SAME: Learning Generic Language-Guided Visual Navigation with State-Adaptive Mixture of Experts
Gengze Zhou, Yicong Hong, Zun Wang, Chongyang Zhao, Mohit Bansal, Qi Wu
TL;DR
This work addresses the fragmentation of language-guided visual navigation into task-specific problems by proposing State-Adaptive Mixture of Experts (SAME), a sparse MoE that routes decisions based on the agent’s current state and multimodal observations. By unifying seven navigation tasks under a single framework and pretraining with VLN data, SAME achieves state-of-the-art or comparable results to specialized models in both discrete and continuous settings. The approach demonstrates strong cross-task generalization, with VLN pretraining notably boosting performance on several tasks, and ablations showing the importance of training strategy and MoE routing balance. Overall, SAME advances embodied AI by enabling versatile, instruction-grounded navigation across diverse environments and instruction granularities.
Abstract
The academic field of learning instruction-guided visual navigation can be generally categorized into high-level category-specific search and low-level language-guided navigation, depending on the granularity of language instruction, in which the former emphasizes the exploration process, while the latter concentrates on following detailed textual commands. Despite the differing focuses of these tasks, the underlying requirements of interpreting instructions, comprehending the surroundings, and inferring action decisions remain consistent.
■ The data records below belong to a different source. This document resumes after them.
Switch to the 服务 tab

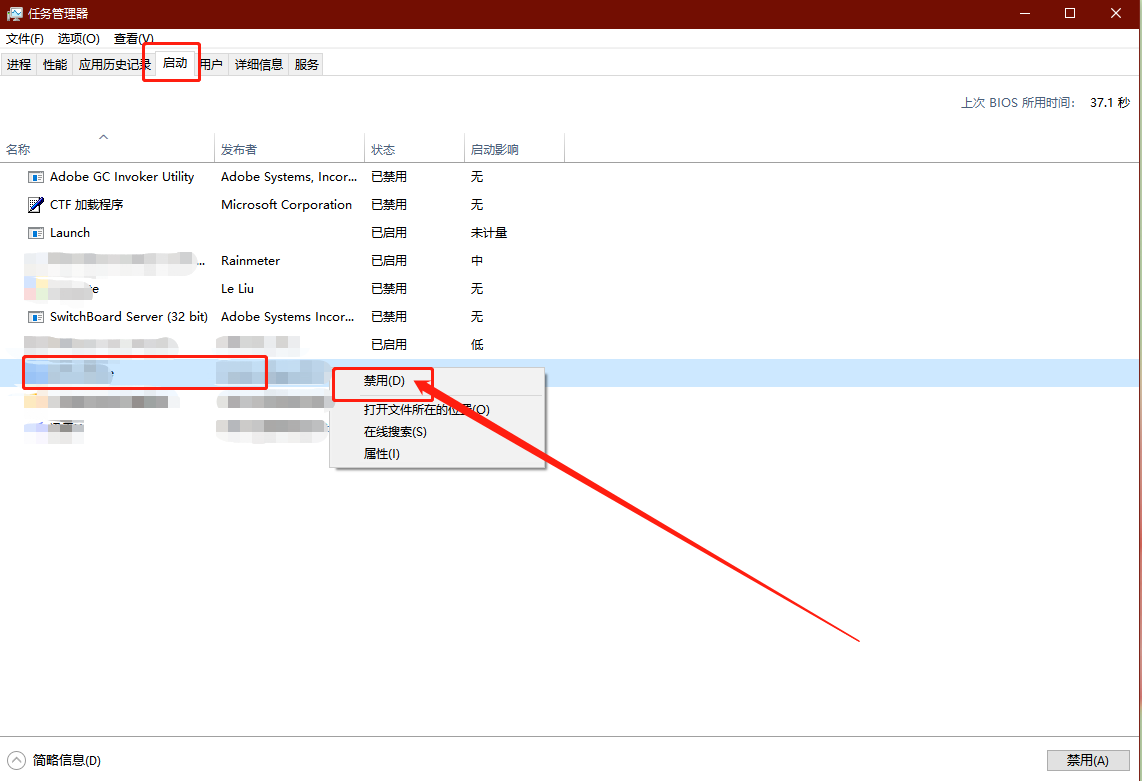click(x=307, y=65)
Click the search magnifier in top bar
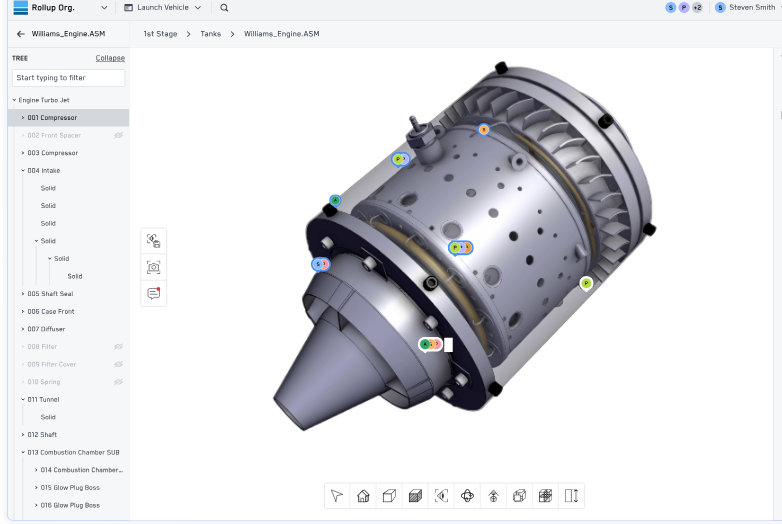The image size is (782, 524). point(223,8)
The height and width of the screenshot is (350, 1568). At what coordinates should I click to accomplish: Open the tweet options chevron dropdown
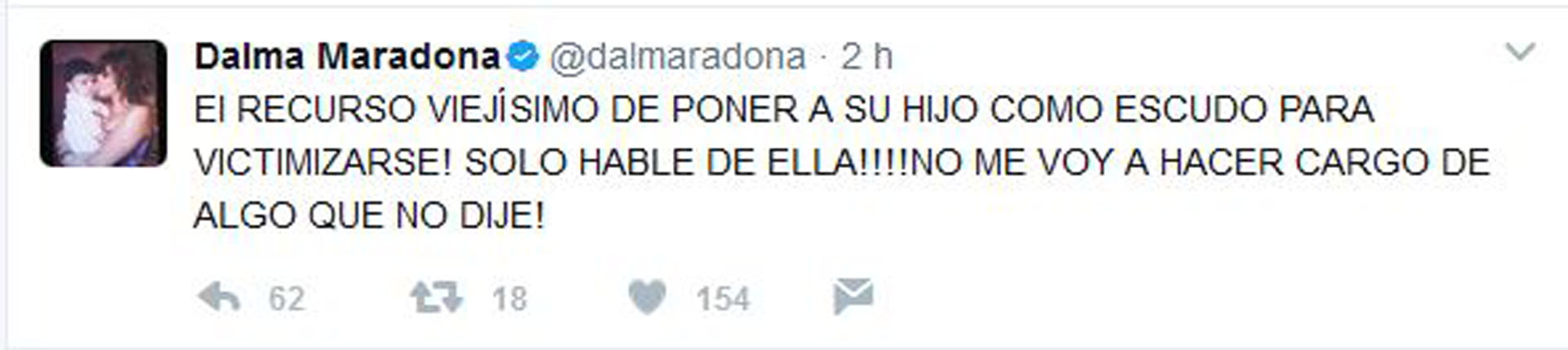point(1520,53)
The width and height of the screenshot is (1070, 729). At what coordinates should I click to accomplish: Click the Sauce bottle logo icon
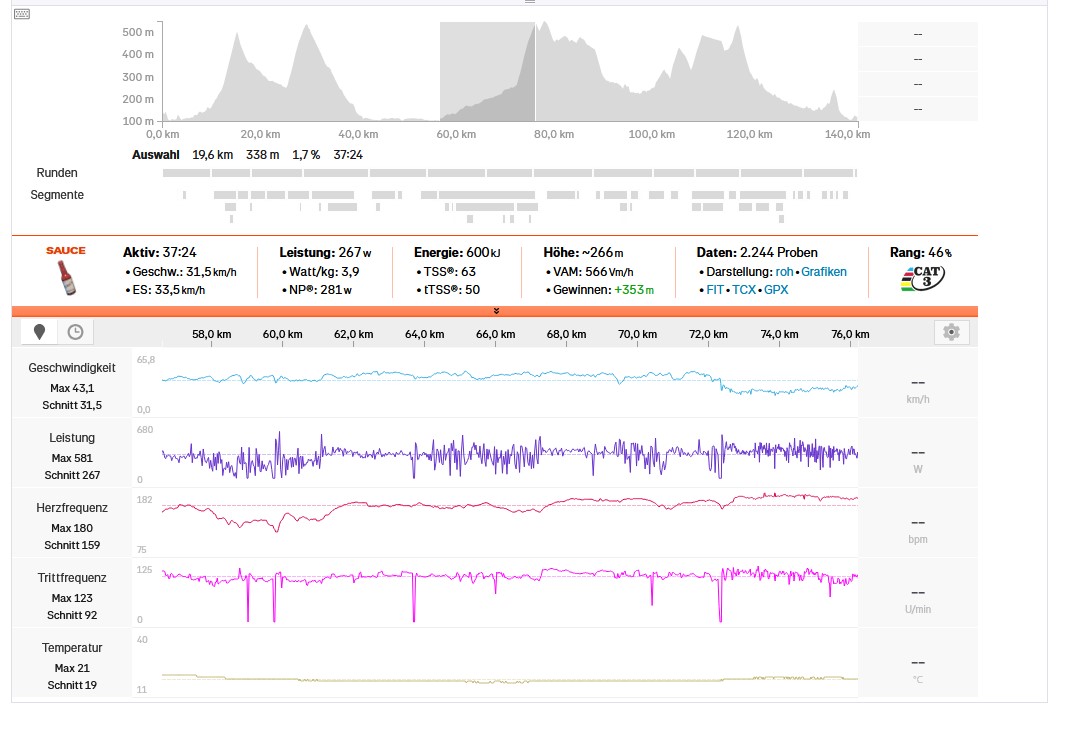(x=66, y=277)
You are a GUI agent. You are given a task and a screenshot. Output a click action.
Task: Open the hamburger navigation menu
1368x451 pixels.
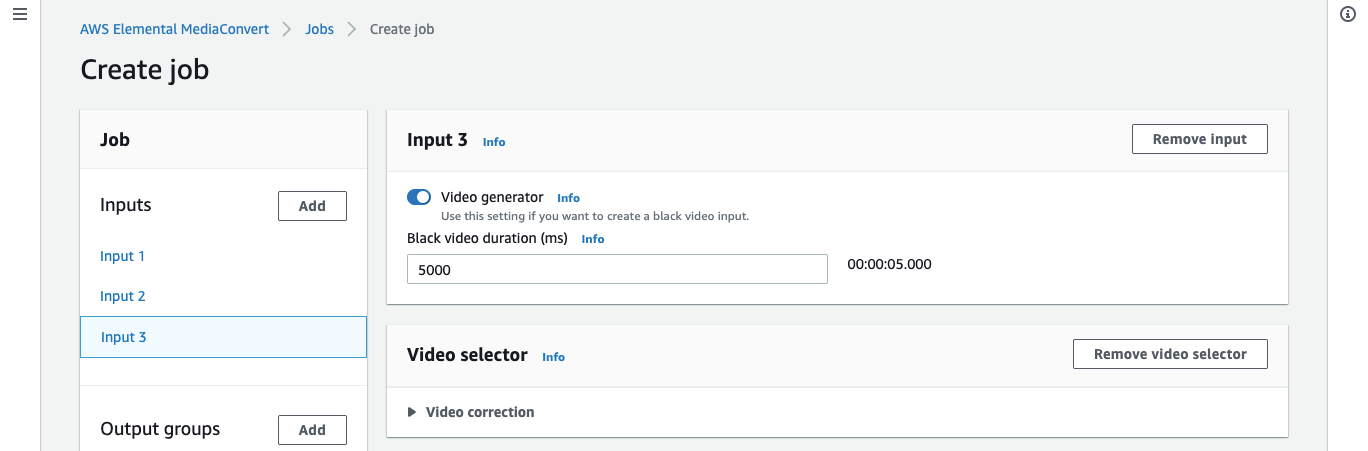tap(19, 15)
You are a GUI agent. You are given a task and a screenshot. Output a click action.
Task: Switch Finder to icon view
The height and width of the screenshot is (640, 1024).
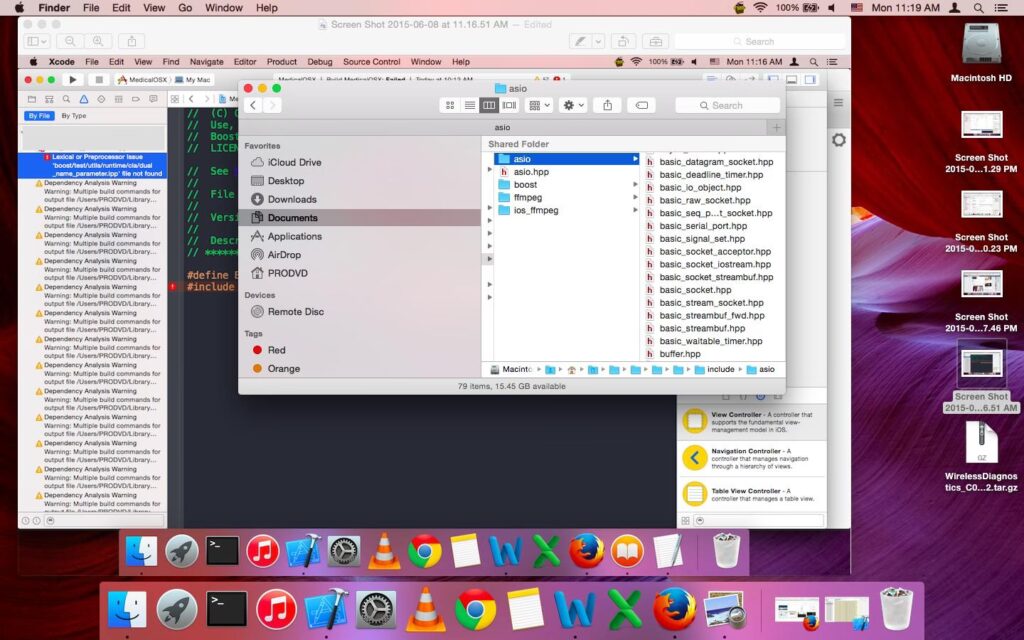click(450, 105)
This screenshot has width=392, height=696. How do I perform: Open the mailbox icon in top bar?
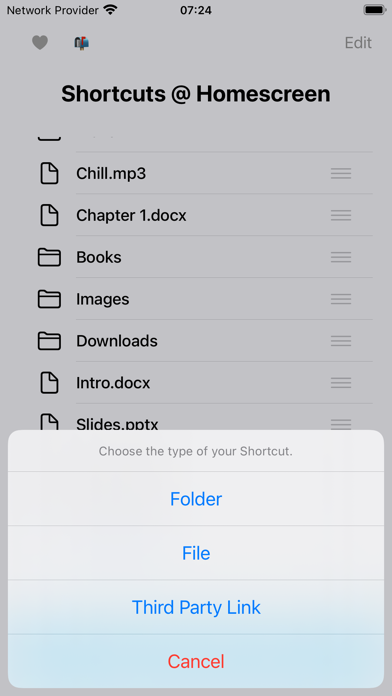tap(82, 43)
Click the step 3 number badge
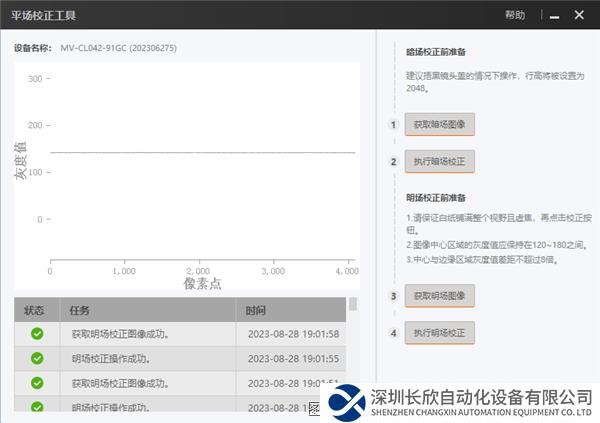Image resolution: width=600 pixels, height=423 pixels. click(x=394, y=297)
This paper consolidates diverse navigation tasks into a unified and generic framework -- we investigate the core difficulties of sharing general knowledge and exploiting task-specific capabilities in learning navigation and propose a novel State-Adaptive Mixture of Experts (SAME) model that effectively enables an agent to infer decisions based on different-granularity language and dynamic observations. Powered by SAME, we present a versatile agent capable of addressing seven navigation tasks simultaneously that outperforms or achieves highly comparable performance to task-specific agents.